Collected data
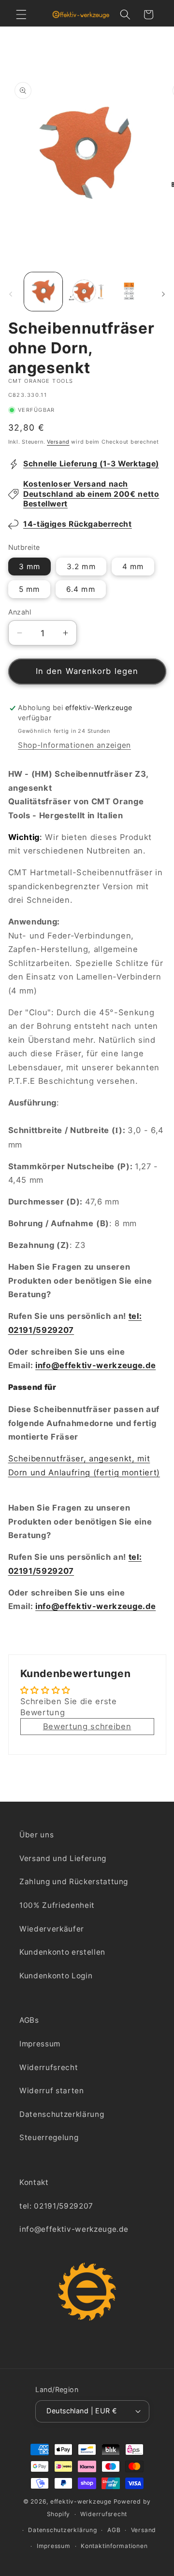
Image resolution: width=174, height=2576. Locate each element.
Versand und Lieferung (62, 1858)
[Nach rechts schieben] (163, 294)
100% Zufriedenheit (57, 1905)
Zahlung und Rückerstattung (73, 1881)
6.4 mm (80, 589)
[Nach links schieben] (10, 294)
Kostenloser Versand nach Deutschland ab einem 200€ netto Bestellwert (91, 493)
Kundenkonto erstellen (62, 1952)
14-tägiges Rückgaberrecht (77, 524)
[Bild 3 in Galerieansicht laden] (131, 291)
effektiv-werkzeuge (81, 2501)
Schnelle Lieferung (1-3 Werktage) (91, 463)
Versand (58, 441)
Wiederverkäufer (51, 1928)
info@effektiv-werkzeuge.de (95, 1365)
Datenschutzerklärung (61, 2114)
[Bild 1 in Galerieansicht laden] (43, 291)
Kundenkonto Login (55, 1975)
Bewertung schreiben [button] (87, 1726)
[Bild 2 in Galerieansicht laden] (87, 291)
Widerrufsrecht (48, 2067)
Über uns (36, 1834)
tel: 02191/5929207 (56, 2206)
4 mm (133, 566)
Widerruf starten (51, 2090)
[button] (21, 14)
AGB (113, 2530)
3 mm (29, 566)
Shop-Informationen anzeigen (74, 745)
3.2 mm (81, 566)
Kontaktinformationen (114, 2545)
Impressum (39, 2043)
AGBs (29, 2020)
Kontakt (34, 2182)
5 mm (29, 589)
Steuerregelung (48, 2137)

▶ [ASSIGNMENT]: Read the data above and count the lines that include "button". Answer only with the count.

▶ [RESPONSE TO THE TASK]: 2